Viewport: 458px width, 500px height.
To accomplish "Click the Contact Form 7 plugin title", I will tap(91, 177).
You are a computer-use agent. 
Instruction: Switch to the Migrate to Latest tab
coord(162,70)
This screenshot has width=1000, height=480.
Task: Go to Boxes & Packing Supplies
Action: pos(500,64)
---
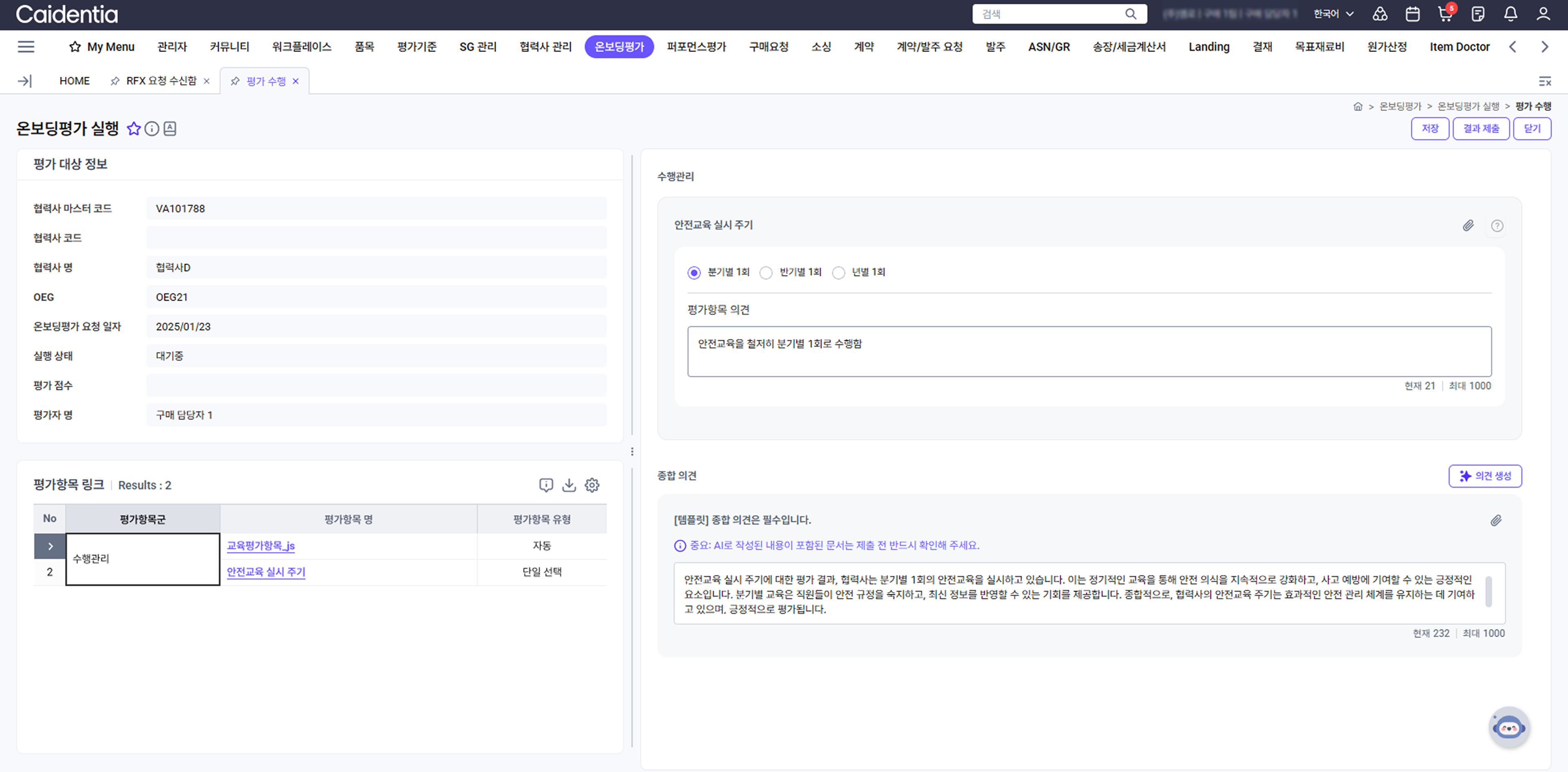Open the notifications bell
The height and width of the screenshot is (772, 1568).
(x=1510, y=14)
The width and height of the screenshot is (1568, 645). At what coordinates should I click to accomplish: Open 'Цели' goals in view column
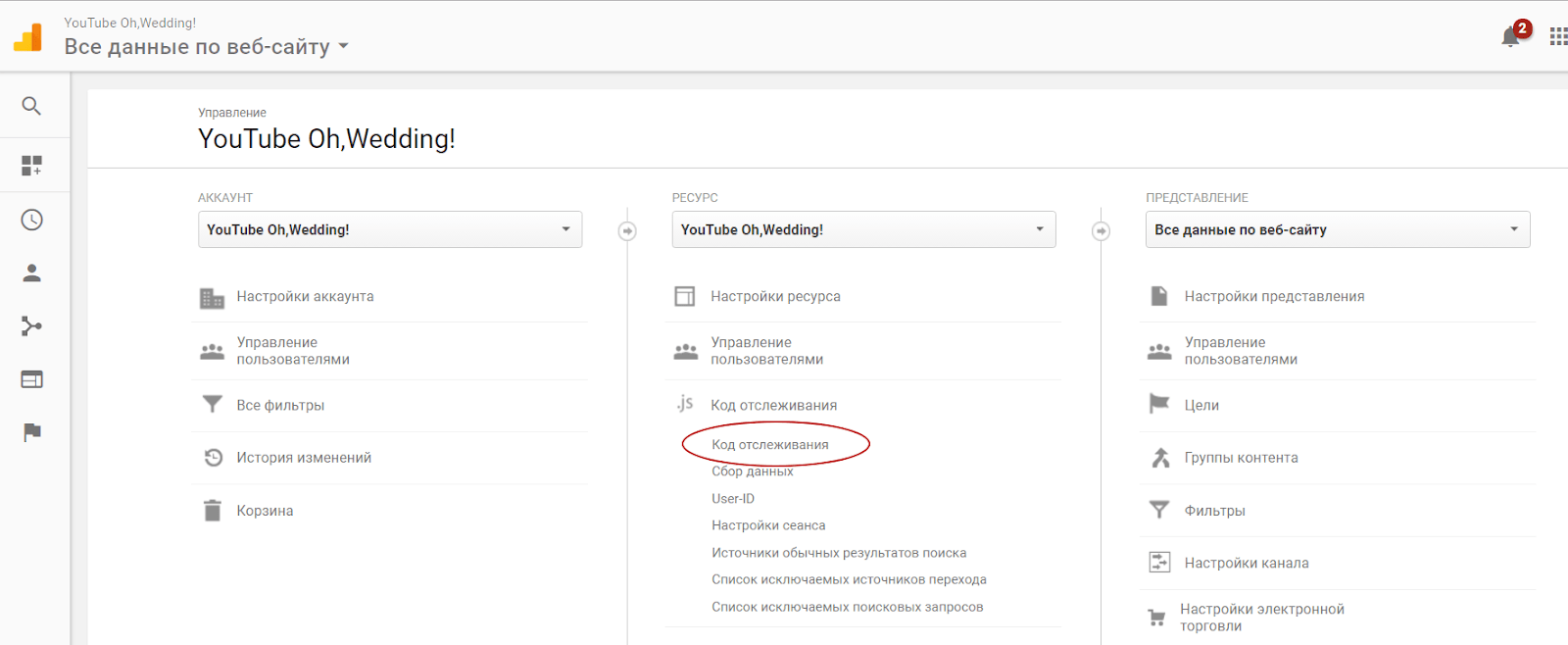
==
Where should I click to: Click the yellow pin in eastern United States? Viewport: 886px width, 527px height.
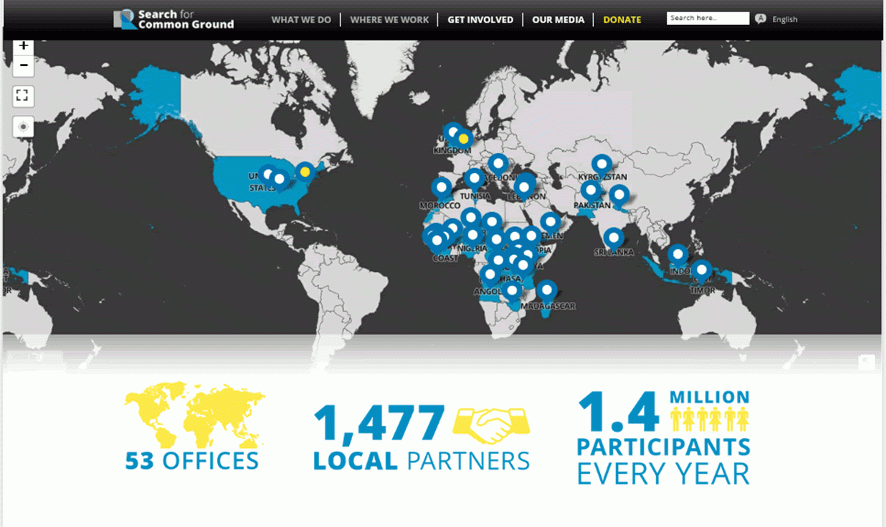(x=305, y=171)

◆ Exercise requirements:
Return each line of the listing above that contains the word "Viewport". Case counts.

◆ Answer below:
Viewport: 458px width, 500px height.
Where should I click to: Click the yellow pin in eastern United States? Viewport: 886px width, 527px height.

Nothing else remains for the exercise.